Errki nie miał takiego zamiaru. Rewolwer nie dawał mu spokoju. Czuł, że przebija mu ciało na wylot jak promień światła. Teraz bandyta odłożył broń na tablicę rozdzielczą, nad kierownicą. Z trudem ściągnął sweter, a potem sztruksy. Nadal był w rękawiczkach. Nie szło mu to łatwo, bo w samochodzie było bardzo ciasno. Stękał, klął i szarpał za spodnie, ale w końcu mu się udało. Był jeszcze bardziej spocony niż wcześniej.

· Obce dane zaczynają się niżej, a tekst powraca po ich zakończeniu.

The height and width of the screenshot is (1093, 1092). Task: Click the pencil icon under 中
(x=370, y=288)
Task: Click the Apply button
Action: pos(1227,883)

Teraz ma na sobie coś, co można uznać za jakąś formę przebrania, pomyślał Errki. Nestor zachichotał cicho z piwnicy. Bandyta został w kolorowych bermudach we wzory przedstawiające owoce i palmy, i w niebieskiej koszulce bez rękawów z Kaczorem Donaldem na środku. Pochylił się nad Errkim i otworzył schowek pod tablicą rozdzielczą. Wyjął i założył okulary przeciwsłoneczne. Jego strój był doskonały. Errki wpatrywał się w niego z zainteresowaniem. W kolorowych szortach umięśniony mężczyzna wyglądał dziwnie. Z trudem panował nad swoim głosem.
– Nic z tego nie rozumiesz, więc trzymaj gębę na kłódkę! Właśnie tak, na kłódkę, chyba że ktoś się do ciebie odezwie!
Errki nie odpowiedział ani słowem. Mimo skórzanej kurtki i czarnych spodni, nie pocił się. Dalej był skupiony na niewykonywaniu żadnych ruchów. Jeżeli pozostanie bez ruchu, stanie się prawie niewidzialny.
– Cholera, ale od ciebie capi! – Bandyta głośno pociągnął nosem, żeby okazać odrazę i otworzył szerzej okno.
Errki zastanawiał się, czy facet czeka na odpowiedź, czy też po prostu gada głupstwa. Chciał być bezpieczny, więc się nie odzywał. Poza tym Nestor cicho nucił piękną pieśń i lepiej było wykorzystać jego dobry nastrój. Errki nie zastanawiał się specjalnie nad tym, dokąd się wybierają ani co może zdarzyć się później. Ze wszystkich sił starał się zamknąć i odciąć od tego, co wokół niego. Od tego mężczyzny. Od tej chwili. Od tej broni. Ale nie mógł powstrzymać dłoni. Nadal otwierały się i zamykały, coraz szybciej i szybciej.